**WHAT THE TASK ASKS**
Every record here needs to be retyped exactly.

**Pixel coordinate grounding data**
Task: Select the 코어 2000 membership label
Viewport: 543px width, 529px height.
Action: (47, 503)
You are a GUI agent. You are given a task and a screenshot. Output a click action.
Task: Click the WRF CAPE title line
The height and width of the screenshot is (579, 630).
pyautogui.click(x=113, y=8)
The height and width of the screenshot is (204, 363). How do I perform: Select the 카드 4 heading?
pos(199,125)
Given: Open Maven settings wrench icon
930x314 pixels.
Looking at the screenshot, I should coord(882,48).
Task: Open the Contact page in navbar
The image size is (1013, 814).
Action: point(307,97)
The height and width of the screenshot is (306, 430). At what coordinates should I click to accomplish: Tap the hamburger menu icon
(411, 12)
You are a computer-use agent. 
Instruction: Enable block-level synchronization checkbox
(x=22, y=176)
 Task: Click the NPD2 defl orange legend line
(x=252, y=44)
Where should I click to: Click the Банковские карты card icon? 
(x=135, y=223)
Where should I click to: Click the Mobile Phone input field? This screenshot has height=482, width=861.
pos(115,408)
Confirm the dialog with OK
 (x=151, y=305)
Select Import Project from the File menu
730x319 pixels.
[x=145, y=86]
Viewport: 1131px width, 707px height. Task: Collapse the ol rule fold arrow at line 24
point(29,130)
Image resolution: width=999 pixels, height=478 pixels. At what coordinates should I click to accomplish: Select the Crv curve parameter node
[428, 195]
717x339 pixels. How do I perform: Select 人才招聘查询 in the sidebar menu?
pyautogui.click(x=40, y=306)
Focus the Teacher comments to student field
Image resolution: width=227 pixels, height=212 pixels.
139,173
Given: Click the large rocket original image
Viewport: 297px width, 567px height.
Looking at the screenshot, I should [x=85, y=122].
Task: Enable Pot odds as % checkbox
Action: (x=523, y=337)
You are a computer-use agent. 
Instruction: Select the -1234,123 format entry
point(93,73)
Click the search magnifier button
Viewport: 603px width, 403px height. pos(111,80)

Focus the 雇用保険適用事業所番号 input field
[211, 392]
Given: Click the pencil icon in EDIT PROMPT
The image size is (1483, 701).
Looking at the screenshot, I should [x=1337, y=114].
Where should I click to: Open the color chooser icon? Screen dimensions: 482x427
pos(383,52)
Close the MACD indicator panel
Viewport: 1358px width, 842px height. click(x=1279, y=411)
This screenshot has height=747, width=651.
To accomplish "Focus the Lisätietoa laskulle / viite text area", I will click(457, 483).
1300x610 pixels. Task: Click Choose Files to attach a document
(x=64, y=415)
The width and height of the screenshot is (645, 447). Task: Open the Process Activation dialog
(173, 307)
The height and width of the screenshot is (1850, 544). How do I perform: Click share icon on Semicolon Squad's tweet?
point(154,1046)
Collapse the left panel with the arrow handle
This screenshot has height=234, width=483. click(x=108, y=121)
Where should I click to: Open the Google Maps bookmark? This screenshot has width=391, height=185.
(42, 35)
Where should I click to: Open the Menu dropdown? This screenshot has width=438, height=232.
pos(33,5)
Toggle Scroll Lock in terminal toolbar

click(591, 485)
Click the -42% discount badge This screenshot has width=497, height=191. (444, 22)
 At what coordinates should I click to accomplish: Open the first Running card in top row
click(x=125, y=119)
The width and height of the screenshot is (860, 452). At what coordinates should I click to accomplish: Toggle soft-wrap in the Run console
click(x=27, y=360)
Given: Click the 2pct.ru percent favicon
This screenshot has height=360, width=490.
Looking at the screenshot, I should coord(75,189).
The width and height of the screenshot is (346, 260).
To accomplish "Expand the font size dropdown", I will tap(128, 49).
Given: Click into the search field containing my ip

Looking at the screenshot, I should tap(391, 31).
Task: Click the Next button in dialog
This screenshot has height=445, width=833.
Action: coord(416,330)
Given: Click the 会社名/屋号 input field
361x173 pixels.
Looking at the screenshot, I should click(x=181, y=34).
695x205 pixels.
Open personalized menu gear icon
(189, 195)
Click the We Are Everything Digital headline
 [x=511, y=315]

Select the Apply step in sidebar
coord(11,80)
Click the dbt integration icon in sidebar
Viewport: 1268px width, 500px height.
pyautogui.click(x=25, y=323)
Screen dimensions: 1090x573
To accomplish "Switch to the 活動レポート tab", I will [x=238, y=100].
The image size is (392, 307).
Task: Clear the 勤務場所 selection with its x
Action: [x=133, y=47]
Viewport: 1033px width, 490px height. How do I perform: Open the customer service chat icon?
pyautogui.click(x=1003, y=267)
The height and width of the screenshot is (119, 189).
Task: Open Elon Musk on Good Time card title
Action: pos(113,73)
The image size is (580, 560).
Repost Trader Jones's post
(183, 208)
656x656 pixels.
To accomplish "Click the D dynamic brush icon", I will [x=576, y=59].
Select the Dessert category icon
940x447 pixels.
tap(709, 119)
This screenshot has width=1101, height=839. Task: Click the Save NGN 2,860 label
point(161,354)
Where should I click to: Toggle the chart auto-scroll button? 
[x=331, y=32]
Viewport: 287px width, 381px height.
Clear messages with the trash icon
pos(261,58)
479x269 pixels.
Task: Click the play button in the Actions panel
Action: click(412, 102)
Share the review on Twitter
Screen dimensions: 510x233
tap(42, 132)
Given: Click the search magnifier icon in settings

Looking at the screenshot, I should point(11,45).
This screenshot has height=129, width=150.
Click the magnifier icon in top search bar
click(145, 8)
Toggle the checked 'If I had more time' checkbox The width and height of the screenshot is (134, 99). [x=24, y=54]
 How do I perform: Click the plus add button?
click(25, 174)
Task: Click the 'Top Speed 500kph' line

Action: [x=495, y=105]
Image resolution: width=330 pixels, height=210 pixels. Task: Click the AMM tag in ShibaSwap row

**ANSWER BOX**
Task: Select the 코어 2000 membership label
Viewport: 543px width, 529px height.
Action: (47, 503)
You are a GUI agent. You are given a task and a screenshot. Output a click action.
Task: Click the WRF CAPE title line
The height and width of the screenshot is (579, 630).
pyautogui.click(x=113, y=8)
The height and width of the screenshot is (204, 363). How do I perform: Select the 카드 4 heading?
pos(199,125)
Given: Open Maven settings wrench icon
930x314 pixels.
Looking at the screenshot, I should coord(882,48).
Task: Open the Contact page in navbar
The image size is (1013, 814).
Action: point(307,97)
The height and width of the screenshot is (306, 430). At what coordinates should I click to accomplish: Tap the hamburger menu icon
(411, 12)
You are a computer-use agent. 
Instruction: Enable block-level synchronization checkbox
(x=22, y=176)
 Task: Click the NPD2 defl orange legend line
(x=252, y=44)
Where should I click to: Click the Банковские карты card icon? 
(x=135, y=223)
Where should I click to: Click the Mobile Phone input field? This screenshot has height=482, width=861.
pos(115,408)
Confirm the dialog with OK
 (x=151, y=305)
Select Import Project from the File menu
730x319 pixels.
[x=145, y=86]
Viewport: 1131px width, 707px height. Task: Collapse the ol rule fold arrow at line 24
point(29,130)
Image resolution: width=999 pixels, height=478 pixels. At what coordinates should I click to accomplish: Select the Crv curve parameter node
[428, 195]
717x339 pixels. How do I perform: Select 人才招聘查询 in the sidebar menu?
pyautogui.click(x=40, y=306)
Focus the Teacher comments to student field
Image resolution: width=227 pixels, height=212 pixels.
139,173
Given: Click the large rocket original image
Viewport: 297px width, 567px height.
Looking at the screenshot, I should [x=85, y=122].
Task: Enable Pot odds as % checkbox
Action: (x=523, y=337)
You are a computer-use agent. 
Instruction: Select the -1234,123 format entry
point(93,73)
Click the search magnifier button
Viewport: 603px width, 403px height. pos(111,80)

Focus the 雇用保険適用事業所番号 input field
[211, 392]
Given: Click the pencil icon in EDIT PROMPT
The image size is (1483, 701).
Looking at the screenshot, I should [x=1337, y=114].
Where should I click to: Open the color chooser icon? Screen dimensions: 482x427
pos(383,52)
Close the MACD indicator panel
Viewport: 1358px width, 842px height. click(x=1279, y=411)
This screenshot has height=747, width=651.
To accomplish "Focus the Lisätietoa laskulle / viite text area", I will click(457, 483).
1300x610 pixels. Task: Click Choose Files to attach a document
(x=64, y=415)
The width and height of the screenshot is (645, 447). Task: Open the Process Activation dialog
(173, 307)
The height and width of the screenshot is (1850, 544). How do I perform: Click share icon on Semicolon Squad's tweet?
point(154,1046)
Collapse the left panel with the arrow handle
This screenshot has height=234, width=483. click(x=108, y=121)
Where should I click to: Open the Google Maps bookmark? This screenshot has width=391, height=185.
(42, 35)
Where should I click to: Open the Menu dropdown? This screenshot has width=438, height=232.
pos(33,5)
Toggle Scroll Lock in terminal toolbar

click(591, 485)
Click the -42% discount badge This screenshot has width=497, height=191. (444, 22)
 At what coordinates should I click to accomplish: Open the first Running card in top row
click(x=125, y=119)
The width and height of the screenshot is (860, 452). At what coordinates should I click to accomplish: Toggle soft-wrap in the Run console
click(x=27, y=360)
Given: Click the 2pct.ru percent favicon
This screenshot has height=360, width=490.
Looking at the screenshot, I should coord(75,189).
The width and height of the screenshot is (346, 260).
To accomplish "Expand the font size dropdown", I will tap(128, 49).
Given: Click into the search field containing my ip

Looking at the screenshot, I should tap(391, 31).
Task: Click the Next button in dialog
This screenshot has height=445, width=833.
Action: coord(416,330)
Given: Click the 会社名/屋号 input field
361x173 pixels.
Looking at the screenshot, I should click(x=181, y=34).
695x205 pixels.
Open personalized menu gear icon
(189, 195)
Click the We Are Everything Digital headline
 [x=511, y=315]

Select the Apply step in sidebar
coord(11,80)
Click the dbt integration icon in sidebar
Viewport: 1268px width, 500px height.
pyautogui.click(x=25, y=323)
Screen dimensions: 1090x573
To accomplish "Switch to the 活動レポート tab", I will [x=238, y=100].
The image size is (392, 307).
Task: Clear the 勤務場所 selection with its x
Action: [x=133, y=47]
Viewport: 1033px width, 490px height. How do I perform: Open the customer service chat icon?
pyautogui.click(x=1003, y=267)
The height and width of the screenshot is (119, 189).
Task: Open Elon Musk on Good Time card title
Action: pos(113,73)
The image size is (580, 560).
Repost Trader Jones's post
(183, 208)
656x656 pixels.
To accomplish "Click the D dynamic brush icon", I will [x=576, y=59].
Select the Dessert category icon
940x447 pixels.
tap(709, 119)
This screenshot has width=1101, height=839. Task: Click the Save NGN 2,860 label
point(161,354)
Where should I click to: Toggle the chart auto-scroll button? 
[x=331, y=32]
Viewport: 287px width, 381px height.
Clear messages with the trash icon
pos(261,58)
479x269 pixels.
Task: Click the play button in the Actions panel
Action: click(412, 102)
Share the review on Twitter
Screen dimensions: 510x233
tap(42, 132)
Given: Click the search magnifier icon in settings

Looking at the screenshot, I should point(11,45).
This screenshot has height=129, width=150.
Click the magnifier icon in top search bar
click(145, 8)
Toggle the checked 'If I had more time' checkbox The width and height of the screenshot is (134, 99). [x=24, y=54]
 How do I perform: Click the plus add button?
click(25, 174)
Task: Click the 'Top Speed 500kph' line

Action: [x=495, y=105]
Image resolution: width=330 pixels, height=210 pixels. Task: Click the AMM tag in ShibaSwap row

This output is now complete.